■ TEXT ■
********

Statistical analysis

Baseline characteristics were compared across groups with a different number of metabolic components using ANOVA (continuous) and Chi-square test (categorical). Multivariable linear regression analyses were performed to determine associations between HR, RSA, PEP, CAB, CoAR and the metabolic components. Multivariate model 1 controlled for child’s sex, age, time of the day of the ANS measurement and, in the case of SBP and total adverse metabolic profile, also for the child’s height. In model 2 additional adjustments were made for SES, ethnicity, sports participation, screen time, sleep duration and general anxiety. Subsequently, we conducted logistic regression analysis to explore the association between ANS and increased risk of the individual metabolic components, as well as a clustered profile (≥ 3 out of 5 adverse components).

Analyses were carried out for all ANS measures in both supine and sitting position, independently as well as combined (in one model). However, correlations between supine and sitting values were high (HR:0.89, RSA:0.78, PEP:0.70, CAB:0.78, CoAR:0.77) and both positions provided the same results. Both positions entered in one model revealed that lying down explained the largest part of the variation in the outcome measures and sitting made no significant contribution; therefore only the results in supine position are reported.

The residuals of the linear regression models were visually checked to assess their distribution and homogeneity of variance was assessed with the Levene test. The Hosmer-Lemeshow test was used to assess the goodness of fit of the logistic regression models. TG levels were log transformed to improve the normality of the residuals in the various models. The SPSS version 19.0 (SPSS Inc., Chicago IL, USA) was used to analyze the data.

Results

Study population

The children were evaluated at an average age of 5.6 (SD 0.4) years, 49.4% were girls and the ethnicity was predominantly Dutch (75.8%). Compared with children who were approached for the 5-year measurements but were not included (non-response, no permission for a blood sample or did not provide a fasting blood sample; Fig 1; n = 4579), the current subgroup of children were more frequently of Dutch origin, of families with higher SES, had higher birth weight and had mothers who were slightly older (S1 Table). Table 1 presents the children’s characteristics according to the presence of adverse metabolic components. Of all children, 86 (5.6%) children had 3 or more adverse metabolic components; on average, these children were of families with lower SES, spent more time behind a television/computer screen, scored higher on general anxiety, and were slightly older (all p<0.05).

********

■ INFORMATION PROVIDED ■

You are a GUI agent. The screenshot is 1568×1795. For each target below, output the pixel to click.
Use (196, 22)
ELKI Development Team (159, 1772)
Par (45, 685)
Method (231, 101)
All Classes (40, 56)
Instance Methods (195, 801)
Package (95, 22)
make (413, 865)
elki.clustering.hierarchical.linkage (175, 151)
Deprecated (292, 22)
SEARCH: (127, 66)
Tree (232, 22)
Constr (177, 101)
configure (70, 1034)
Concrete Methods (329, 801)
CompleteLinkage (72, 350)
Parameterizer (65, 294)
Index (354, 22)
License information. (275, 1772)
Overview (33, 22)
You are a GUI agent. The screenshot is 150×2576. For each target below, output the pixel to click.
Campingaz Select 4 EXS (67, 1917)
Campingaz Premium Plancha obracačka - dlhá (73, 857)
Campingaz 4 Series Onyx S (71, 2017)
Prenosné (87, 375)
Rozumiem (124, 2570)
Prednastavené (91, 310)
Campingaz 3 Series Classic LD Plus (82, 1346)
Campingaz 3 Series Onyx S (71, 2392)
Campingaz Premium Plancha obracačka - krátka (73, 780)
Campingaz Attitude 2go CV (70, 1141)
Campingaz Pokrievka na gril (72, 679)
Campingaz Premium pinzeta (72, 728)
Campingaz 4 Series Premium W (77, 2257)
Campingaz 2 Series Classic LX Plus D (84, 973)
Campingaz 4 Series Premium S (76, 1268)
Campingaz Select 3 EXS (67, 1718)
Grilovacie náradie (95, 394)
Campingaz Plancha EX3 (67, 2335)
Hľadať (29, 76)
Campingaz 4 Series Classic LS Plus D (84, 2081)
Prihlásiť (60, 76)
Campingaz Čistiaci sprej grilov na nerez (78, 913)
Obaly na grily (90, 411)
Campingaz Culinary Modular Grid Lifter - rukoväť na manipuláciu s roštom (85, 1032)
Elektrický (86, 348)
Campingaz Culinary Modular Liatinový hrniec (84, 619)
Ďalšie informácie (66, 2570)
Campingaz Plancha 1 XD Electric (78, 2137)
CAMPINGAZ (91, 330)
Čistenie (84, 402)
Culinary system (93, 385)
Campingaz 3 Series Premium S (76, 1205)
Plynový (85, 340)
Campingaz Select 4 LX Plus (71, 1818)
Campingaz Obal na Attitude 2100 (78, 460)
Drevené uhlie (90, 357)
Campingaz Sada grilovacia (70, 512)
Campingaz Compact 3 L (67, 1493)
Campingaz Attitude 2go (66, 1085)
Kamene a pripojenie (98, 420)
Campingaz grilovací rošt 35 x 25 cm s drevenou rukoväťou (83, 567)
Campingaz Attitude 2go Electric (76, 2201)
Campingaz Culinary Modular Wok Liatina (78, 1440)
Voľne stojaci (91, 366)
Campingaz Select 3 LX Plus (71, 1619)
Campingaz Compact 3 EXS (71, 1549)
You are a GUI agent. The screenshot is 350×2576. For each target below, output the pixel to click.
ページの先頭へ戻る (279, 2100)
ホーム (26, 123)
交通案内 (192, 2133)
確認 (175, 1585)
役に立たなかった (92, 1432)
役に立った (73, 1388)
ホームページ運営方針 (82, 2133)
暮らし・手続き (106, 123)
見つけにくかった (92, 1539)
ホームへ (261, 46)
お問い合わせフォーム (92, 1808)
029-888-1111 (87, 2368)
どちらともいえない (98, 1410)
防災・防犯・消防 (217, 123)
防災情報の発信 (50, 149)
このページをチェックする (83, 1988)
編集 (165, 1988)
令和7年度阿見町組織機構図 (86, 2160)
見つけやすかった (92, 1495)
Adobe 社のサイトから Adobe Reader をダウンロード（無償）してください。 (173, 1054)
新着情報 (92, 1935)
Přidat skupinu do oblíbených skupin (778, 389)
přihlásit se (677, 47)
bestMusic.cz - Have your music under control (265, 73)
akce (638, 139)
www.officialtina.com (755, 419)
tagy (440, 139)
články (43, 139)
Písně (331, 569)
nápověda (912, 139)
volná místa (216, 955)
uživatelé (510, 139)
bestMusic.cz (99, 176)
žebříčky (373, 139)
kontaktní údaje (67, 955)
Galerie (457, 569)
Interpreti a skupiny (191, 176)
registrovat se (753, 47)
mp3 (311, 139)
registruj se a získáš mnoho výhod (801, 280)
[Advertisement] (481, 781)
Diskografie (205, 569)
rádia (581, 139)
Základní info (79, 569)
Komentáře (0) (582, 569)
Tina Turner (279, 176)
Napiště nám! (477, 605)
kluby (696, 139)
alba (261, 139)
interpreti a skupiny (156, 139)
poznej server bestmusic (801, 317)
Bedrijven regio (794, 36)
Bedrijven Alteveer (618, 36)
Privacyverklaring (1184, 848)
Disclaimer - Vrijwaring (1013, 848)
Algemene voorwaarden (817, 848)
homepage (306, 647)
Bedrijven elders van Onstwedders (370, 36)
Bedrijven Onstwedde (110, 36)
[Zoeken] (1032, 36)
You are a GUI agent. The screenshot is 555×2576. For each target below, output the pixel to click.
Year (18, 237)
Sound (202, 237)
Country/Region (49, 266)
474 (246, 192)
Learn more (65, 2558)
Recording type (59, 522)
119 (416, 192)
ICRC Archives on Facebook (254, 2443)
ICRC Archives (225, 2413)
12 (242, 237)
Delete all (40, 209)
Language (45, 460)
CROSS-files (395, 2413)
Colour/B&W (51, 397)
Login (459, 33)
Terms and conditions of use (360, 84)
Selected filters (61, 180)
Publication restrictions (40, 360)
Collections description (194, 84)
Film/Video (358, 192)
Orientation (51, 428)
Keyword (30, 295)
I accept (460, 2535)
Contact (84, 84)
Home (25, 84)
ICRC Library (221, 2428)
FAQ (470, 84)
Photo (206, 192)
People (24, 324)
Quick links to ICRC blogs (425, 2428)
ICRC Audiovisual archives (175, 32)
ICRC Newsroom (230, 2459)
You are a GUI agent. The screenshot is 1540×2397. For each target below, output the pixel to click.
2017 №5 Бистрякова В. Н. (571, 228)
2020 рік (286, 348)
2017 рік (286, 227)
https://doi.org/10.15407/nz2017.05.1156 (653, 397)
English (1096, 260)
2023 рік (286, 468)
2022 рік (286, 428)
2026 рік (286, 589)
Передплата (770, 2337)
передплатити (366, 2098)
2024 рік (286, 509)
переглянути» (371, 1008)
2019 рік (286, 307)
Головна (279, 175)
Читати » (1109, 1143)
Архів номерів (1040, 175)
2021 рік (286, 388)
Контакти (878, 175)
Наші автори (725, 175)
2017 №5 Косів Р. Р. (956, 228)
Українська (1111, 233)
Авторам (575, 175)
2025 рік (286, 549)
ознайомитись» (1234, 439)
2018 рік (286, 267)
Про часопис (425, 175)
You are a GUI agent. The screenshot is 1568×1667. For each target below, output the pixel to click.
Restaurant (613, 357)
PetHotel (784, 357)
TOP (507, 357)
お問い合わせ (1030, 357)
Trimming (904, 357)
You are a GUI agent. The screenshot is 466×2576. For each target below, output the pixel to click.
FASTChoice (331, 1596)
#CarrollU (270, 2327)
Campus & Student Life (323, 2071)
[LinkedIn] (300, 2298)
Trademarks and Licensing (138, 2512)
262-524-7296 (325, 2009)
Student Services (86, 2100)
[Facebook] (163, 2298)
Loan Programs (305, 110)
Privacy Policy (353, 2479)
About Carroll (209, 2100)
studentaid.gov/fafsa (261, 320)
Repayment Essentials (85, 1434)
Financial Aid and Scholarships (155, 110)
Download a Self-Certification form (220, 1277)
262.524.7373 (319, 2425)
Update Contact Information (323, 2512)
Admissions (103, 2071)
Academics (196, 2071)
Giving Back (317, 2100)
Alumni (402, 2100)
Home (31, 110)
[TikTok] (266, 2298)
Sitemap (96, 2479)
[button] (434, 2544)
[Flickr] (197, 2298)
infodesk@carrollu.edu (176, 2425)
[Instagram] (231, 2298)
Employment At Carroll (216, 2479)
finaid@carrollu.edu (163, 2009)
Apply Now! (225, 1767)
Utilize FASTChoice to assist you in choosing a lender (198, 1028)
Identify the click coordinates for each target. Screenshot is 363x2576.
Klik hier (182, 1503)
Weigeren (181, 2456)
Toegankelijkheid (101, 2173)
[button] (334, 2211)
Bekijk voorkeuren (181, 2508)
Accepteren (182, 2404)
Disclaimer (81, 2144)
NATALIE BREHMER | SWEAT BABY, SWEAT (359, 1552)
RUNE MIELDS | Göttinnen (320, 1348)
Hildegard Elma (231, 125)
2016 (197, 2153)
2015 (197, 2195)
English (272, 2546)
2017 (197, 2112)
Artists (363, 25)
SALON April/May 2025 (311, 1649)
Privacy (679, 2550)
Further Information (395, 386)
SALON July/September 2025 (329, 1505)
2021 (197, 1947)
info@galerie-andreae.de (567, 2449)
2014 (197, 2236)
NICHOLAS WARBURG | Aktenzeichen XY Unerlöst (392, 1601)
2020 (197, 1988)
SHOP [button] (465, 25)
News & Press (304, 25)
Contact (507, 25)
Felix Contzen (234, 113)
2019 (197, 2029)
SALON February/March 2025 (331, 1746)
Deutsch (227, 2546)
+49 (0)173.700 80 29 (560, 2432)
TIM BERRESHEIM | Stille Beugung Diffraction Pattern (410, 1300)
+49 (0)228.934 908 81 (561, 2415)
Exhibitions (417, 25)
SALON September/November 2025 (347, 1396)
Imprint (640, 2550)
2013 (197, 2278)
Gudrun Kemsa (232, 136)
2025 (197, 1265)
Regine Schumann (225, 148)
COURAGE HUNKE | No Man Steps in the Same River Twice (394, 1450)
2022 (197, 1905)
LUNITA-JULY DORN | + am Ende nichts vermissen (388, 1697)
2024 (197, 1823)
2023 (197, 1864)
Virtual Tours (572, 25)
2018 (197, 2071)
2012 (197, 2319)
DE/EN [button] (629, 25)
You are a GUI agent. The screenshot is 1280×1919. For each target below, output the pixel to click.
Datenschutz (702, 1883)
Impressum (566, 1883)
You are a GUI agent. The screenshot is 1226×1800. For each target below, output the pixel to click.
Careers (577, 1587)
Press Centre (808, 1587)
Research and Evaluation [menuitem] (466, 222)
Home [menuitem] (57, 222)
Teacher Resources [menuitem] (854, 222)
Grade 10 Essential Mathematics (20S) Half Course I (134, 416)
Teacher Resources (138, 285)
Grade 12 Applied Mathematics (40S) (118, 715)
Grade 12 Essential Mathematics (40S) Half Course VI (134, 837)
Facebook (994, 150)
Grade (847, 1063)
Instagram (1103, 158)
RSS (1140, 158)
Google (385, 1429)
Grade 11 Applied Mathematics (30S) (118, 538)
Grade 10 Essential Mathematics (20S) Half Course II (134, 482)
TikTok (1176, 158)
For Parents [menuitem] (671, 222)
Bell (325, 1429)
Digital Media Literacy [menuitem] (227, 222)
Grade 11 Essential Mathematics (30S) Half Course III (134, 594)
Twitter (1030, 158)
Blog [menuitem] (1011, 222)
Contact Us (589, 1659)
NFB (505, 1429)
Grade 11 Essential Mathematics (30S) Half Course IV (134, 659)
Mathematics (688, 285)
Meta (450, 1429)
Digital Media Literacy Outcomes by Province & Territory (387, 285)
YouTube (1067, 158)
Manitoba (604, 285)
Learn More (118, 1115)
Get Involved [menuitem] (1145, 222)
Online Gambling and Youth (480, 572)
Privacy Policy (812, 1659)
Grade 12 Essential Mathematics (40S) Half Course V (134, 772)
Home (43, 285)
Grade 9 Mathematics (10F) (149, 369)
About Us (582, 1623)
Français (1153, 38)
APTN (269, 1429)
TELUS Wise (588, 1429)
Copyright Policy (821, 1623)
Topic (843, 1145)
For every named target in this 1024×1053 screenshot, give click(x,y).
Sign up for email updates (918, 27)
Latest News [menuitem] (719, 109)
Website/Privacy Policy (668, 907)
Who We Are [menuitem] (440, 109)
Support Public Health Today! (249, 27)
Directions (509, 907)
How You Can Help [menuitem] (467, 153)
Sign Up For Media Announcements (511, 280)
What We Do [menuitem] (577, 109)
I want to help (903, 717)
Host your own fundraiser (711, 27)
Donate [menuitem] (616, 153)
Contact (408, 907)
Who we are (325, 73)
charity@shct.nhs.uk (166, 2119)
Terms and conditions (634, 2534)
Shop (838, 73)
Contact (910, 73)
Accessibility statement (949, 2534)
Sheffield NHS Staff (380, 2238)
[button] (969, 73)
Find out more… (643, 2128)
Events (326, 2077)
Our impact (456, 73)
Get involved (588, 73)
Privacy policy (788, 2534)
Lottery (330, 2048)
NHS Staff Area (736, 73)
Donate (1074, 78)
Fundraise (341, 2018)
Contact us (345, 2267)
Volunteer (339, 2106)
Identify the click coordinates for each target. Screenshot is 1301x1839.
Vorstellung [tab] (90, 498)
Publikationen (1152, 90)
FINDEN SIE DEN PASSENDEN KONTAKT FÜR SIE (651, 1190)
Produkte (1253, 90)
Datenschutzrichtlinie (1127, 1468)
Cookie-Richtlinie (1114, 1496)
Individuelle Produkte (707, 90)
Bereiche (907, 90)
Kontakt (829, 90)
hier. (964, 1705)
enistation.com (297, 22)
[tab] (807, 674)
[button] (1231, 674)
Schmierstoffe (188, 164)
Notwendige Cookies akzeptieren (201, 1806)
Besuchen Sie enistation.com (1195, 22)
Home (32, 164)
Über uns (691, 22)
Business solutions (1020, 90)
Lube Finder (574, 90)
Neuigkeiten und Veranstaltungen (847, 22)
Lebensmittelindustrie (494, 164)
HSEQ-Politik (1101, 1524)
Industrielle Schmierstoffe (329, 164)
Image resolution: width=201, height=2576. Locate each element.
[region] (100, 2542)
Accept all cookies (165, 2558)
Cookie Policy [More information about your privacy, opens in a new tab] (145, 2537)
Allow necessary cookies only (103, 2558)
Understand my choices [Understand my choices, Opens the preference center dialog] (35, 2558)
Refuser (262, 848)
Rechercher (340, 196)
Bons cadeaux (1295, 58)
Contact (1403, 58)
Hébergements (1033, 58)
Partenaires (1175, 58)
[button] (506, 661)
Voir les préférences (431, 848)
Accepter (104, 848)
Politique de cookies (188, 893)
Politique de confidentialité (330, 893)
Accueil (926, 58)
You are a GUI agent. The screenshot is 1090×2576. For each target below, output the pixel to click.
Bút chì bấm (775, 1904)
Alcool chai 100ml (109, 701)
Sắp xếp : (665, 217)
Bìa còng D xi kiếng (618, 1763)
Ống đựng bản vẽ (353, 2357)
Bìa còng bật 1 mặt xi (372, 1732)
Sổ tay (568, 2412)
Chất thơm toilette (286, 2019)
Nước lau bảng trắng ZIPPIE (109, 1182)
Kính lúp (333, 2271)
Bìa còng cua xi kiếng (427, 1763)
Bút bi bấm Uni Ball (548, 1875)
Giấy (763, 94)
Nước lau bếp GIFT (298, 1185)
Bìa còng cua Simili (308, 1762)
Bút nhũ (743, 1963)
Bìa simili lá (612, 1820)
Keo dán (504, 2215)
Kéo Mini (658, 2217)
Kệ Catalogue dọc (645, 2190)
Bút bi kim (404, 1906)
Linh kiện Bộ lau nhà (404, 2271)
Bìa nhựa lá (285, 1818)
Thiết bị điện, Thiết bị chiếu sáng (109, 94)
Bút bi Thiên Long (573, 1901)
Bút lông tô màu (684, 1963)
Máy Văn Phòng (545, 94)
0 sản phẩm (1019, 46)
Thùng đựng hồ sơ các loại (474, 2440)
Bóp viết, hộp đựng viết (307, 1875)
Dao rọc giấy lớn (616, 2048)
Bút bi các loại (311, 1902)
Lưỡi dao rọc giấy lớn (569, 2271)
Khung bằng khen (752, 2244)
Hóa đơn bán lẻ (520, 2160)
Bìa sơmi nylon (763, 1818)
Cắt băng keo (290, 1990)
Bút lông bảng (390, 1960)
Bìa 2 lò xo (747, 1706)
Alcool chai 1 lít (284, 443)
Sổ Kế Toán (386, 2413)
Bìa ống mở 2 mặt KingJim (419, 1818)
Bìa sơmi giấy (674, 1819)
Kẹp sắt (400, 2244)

********

■ EXERCISE ■
Reproduce everything in the text from "The residuals of" down to "analyze the data.", word for word. Work from the text alone, without drawing on the items.

■ TASK SOLUTION ■
The residuals of the linear regression models were visually checked to assess their distribution and homogeneity of variance was assessed with the Levene test. The Hosmer-Lemeshow test was used to assess the goodness of fit of the logistic regression models. TG levels were log transformed to improve the normality of the residuals in the various models. The SPSS version 19.0 (SPSS Inc., Chicago IL, USA) was used to analyze the data.